Menurutnya, pernyataan tersebut merupakan analisis pribadi, bukan ajakan politik. Ia menyerahkan pembuktiannya kepada waktu.
“Saya enggak menarik pernyataan saya,” kata Budi Arie, dikutip Minggu 30 Agustus 2029.
Budi Arie menjelaskan, analisis dan ajakan politik merupakan dua hal yang berbeda. Ia menyebut pernyataannya disampaikan dalam konteks membaca berbagai kemungkinan dalam dinamika politik.
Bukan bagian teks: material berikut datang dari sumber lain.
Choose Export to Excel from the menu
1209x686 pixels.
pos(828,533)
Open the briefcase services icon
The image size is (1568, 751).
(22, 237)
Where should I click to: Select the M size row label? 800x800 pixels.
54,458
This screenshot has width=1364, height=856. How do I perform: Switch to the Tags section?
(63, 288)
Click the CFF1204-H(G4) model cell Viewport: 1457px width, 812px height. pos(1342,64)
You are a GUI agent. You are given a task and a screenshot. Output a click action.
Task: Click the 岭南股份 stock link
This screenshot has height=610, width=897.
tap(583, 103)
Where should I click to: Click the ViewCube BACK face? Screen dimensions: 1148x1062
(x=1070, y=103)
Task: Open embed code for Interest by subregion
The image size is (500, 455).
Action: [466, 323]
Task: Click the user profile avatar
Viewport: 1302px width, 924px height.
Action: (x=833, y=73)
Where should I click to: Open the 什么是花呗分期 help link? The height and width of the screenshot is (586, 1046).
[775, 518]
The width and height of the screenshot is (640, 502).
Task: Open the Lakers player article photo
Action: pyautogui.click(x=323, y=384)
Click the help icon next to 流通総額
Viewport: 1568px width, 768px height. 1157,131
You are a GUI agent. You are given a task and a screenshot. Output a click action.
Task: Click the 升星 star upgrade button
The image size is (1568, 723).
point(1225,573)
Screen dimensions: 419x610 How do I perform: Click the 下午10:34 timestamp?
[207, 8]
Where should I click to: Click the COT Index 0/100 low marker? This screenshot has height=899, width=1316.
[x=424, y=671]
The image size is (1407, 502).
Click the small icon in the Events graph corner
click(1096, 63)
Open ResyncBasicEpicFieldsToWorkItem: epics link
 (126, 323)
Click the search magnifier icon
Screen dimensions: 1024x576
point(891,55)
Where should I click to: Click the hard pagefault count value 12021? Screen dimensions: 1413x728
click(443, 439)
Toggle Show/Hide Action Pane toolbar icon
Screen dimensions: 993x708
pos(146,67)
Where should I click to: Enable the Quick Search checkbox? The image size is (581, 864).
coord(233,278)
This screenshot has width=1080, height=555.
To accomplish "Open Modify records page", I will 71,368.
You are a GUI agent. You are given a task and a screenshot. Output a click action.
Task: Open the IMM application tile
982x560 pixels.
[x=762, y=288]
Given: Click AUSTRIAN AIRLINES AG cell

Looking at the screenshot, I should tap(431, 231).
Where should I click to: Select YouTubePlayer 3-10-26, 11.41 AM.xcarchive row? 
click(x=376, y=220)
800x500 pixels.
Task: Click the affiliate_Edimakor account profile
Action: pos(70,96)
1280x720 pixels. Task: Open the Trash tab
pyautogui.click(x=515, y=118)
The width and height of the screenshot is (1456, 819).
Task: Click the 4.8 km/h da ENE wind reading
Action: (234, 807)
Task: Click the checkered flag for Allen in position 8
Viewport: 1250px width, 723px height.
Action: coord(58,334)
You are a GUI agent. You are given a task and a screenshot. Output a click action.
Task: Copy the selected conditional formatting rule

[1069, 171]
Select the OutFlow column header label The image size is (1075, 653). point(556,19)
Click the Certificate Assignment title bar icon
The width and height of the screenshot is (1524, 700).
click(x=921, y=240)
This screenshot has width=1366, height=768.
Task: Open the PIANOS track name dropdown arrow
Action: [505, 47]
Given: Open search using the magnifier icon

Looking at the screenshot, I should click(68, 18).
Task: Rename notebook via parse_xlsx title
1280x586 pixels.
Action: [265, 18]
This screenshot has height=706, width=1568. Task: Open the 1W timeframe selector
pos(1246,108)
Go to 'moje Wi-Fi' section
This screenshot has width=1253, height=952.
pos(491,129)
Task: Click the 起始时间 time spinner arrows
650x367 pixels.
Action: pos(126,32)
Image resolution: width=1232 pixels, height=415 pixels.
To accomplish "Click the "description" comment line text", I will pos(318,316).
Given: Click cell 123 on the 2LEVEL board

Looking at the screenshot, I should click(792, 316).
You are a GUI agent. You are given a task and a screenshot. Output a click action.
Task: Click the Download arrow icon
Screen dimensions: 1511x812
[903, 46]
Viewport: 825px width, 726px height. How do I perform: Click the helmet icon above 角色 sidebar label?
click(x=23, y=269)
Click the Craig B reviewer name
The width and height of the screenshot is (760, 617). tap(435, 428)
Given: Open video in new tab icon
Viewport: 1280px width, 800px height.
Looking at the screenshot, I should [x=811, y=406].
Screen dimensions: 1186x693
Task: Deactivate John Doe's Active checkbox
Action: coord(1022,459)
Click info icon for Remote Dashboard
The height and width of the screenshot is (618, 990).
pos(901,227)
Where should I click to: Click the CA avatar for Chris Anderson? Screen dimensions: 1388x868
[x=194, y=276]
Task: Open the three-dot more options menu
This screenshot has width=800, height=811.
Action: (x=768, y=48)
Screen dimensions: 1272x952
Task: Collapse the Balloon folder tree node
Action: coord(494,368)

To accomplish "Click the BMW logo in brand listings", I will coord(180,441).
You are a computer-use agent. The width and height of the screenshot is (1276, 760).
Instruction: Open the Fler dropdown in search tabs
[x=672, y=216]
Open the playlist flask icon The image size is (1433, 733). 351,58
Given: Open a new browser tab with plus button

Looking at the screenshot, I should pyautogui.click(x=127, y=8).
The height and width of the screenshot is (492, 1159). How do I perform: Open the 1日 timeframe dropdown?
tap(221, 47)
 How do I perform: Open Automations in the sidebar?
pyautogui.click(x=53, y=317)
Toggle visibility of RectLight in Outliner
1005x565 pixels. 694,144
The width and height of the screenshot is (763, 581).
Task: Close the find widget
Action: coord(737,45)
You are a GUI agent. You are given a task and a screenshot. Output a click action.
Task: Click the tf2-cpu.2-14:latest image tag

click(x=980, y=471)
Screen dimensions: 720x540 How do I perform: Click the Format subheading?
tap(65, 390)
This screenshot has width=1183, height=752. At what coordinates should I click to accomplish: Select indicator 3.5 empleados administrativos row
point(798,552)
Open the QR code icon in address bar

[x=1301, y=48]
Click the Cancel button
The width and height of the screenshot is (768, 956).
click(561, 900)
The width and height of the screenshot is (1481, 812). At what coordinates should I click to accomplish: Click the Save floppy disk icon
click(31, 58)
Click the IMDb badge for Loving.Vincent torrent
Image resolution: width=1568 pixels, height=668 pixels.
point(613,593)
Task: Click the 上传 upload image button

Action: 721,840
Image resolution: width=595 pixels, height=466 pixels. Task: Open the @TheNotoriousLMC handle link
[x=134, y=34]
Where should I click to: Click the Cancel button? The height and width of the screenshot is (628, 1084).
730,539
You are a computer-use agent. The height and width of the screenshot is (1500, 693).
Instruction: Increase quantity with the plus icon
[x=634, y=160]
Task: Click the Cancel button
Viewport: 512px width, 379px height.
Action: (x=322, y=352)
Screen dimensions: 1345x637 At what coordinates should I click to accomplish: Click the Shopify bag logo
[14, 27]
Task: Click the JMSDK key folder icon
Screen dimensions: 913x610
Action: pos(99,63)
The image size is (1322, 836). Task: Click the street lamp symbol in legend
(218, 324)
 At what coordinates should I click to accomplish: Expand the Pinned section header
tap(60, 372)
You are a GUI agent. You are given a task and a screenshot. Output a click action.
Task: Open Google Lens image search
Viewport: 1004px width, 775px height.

“Kita bukan berkehendak, tapi beranalisa. Kalau kehendak politik, kemampuan politik, dan analisa politik, dua hal yang beda,” kata Budi Arie.
Ia sebelumnya menyebut dalam politik terdapat
art of possibility atau seni kemungkinan. Menurut Budi Arie, membicarakan berbagai kemungkinan tidak berarti menginginkan hal tersebut benar-benar terjadi.
“Jadi kita bisa bicara tentang berbagai kemungkinan-kemungkinan atau dalam bahasa yang lebih lugas disebut kira-kiraan keadaan,” kata Budi Arie.
Budi Arie menegaskan analisis tersebut juga tidak dimaksudkan sebagai ajakan untuk mempercepat Pemilu 2029. Ia justru menyebut pentingnya tetap menjaga demokrasi dan konstitusi.
“Bukan ajakan loh, analisa. Beda kan? Saya enggak berusaha meng-encourage atau mengajak,” kata Budi Arie.
Ia mengatakan, analisis tersebut muncul dari pengamatan terhadap dinamika masyarakat, termasuk munculnya gerakan mahasiswa dan masyarakat.
“Ada kegelisahan soal dinamika masyarakat. Ada tren baru gerakan mahasiswa, gerakan masyarakat. Ini harus kita kelola,” pungkas Budi Arie.